Test is totally dependent on default stack size - which varies a lot!

johnrs commented 1 year ago

I don't believe that your test, as is, is meaningful. It's like comparing the size or compile time for programs which just say Hello World. That just establishes a baseline. The more important thing is how fast they grow as you add code.

The space required to open a fiber or thread is mostly it's stack. If you start out with a trivially small stack then the program will have to grow the stack it to run a reasonable task. Also, there's run-time overhead doing that.

What's the optimum starting stack size? Obviously there's no consensus. Go uses 2KB. If Rust is 12x smaller, then it must to be using a stack less than 200 bytes. It that enough for the normal case?

Last I looked, the default for a Linux thread was 2MB. Starting just 100K of those would take 200GB. But Linux threads don't have stacks that dynamically size. So they have to plan for worst case. Even so, 2MB is a LOT larger than 200B or 2KB.

I suggest that you put some reasonable code in your fibers, and run them. Perhaps create, then pass a 1KB buffer (value, not pointer) to another function.
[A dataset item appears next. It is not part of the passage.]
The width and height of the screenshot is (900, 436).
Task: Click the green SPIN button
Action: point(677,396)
I think the results will be quite different then, and more meaningful.

johnrs commented 1 year ago

P.S. I believe that some languages also scale down the stack size after a while, if it's more than is being used.
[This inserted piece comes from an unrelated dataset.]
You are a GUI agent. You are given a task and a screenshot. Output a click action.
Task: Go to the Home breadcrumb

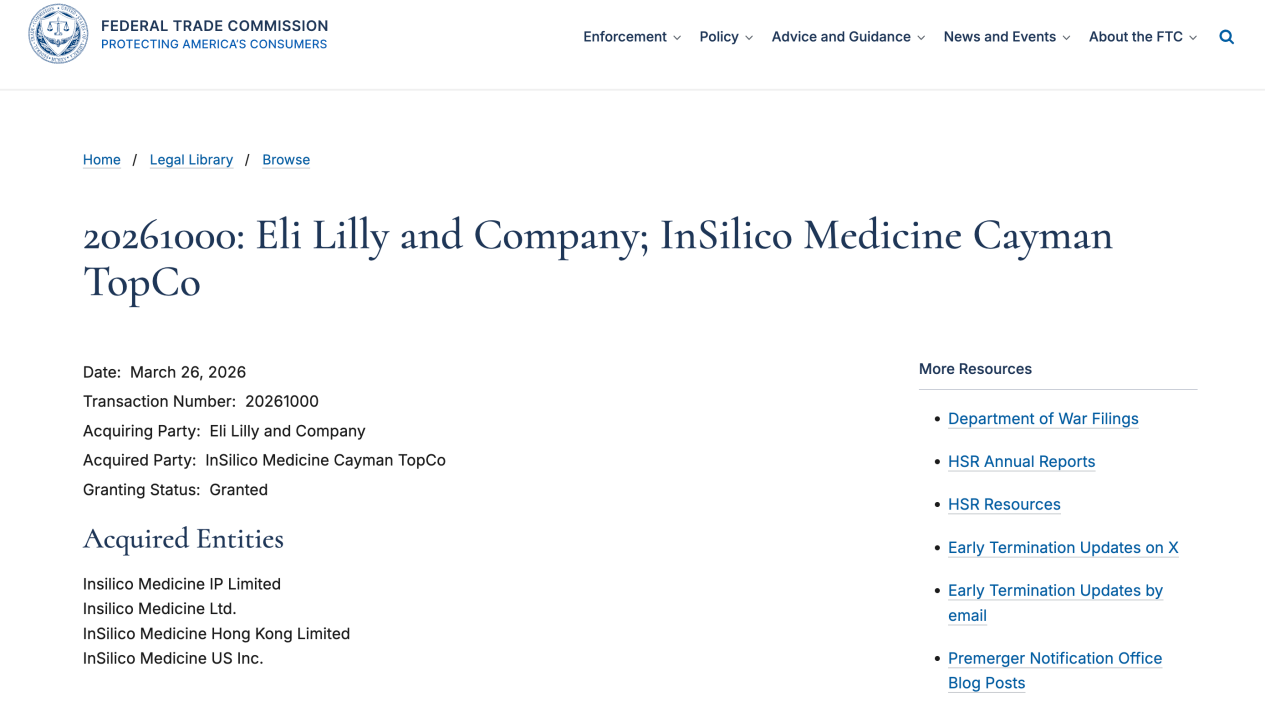pos(102,160)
oleid commented 1 year ago

I think there is a misconception about async rust. If I'm not mistaken the individual tasks don't get their own stack. Thus, you need less memory when creating lots of them. The default stack size of rust is 2 MiB per thread.

I suggest that you put some reasonable code in your fibers, and run them. Perhaps create, then pass a 1KB buffer (value, not pointer) to another function.

Wether this works highly depends on compiler optimization. One needs to be careful.

johnrs commented 1 year ago

Rust: That’s interesting. But as soon as they do something meaningful, they will need stack space. I thought that Async used fibers, not threads. Ahhh. I was thinking of Rust's Tokio. That would be the equivalent of Go's goroutines. Callbacks, Futures, and Async are all a very limited form of concurrency.

Code: Yes, but it isn’t hard into fooling the compiler into not optimizing it out of existence. For example, you could test a result and print something if the test fails, for example. Just write the code so that it doesn’t fail. Yes, the test will take a bit of runtime, but it should be far less than the time to set up another fiber or thread.

oleid commented 1 year ago

Rust: That’s interesting. But as soon as they do something meaningful, they will need stack space. I thought that Async used fibers, not threads. Ahhh. I was thinking of Rust's Tokio. That would be the equivalent of Go's goroutines.

The stack is per-thread, not per task. Async-std and Tokio use a thread-pool to run the tasks. Tokio also providers a single-threaded executor, however, that one isn't used here. The async functions called from the task essentially compile down to a state machine.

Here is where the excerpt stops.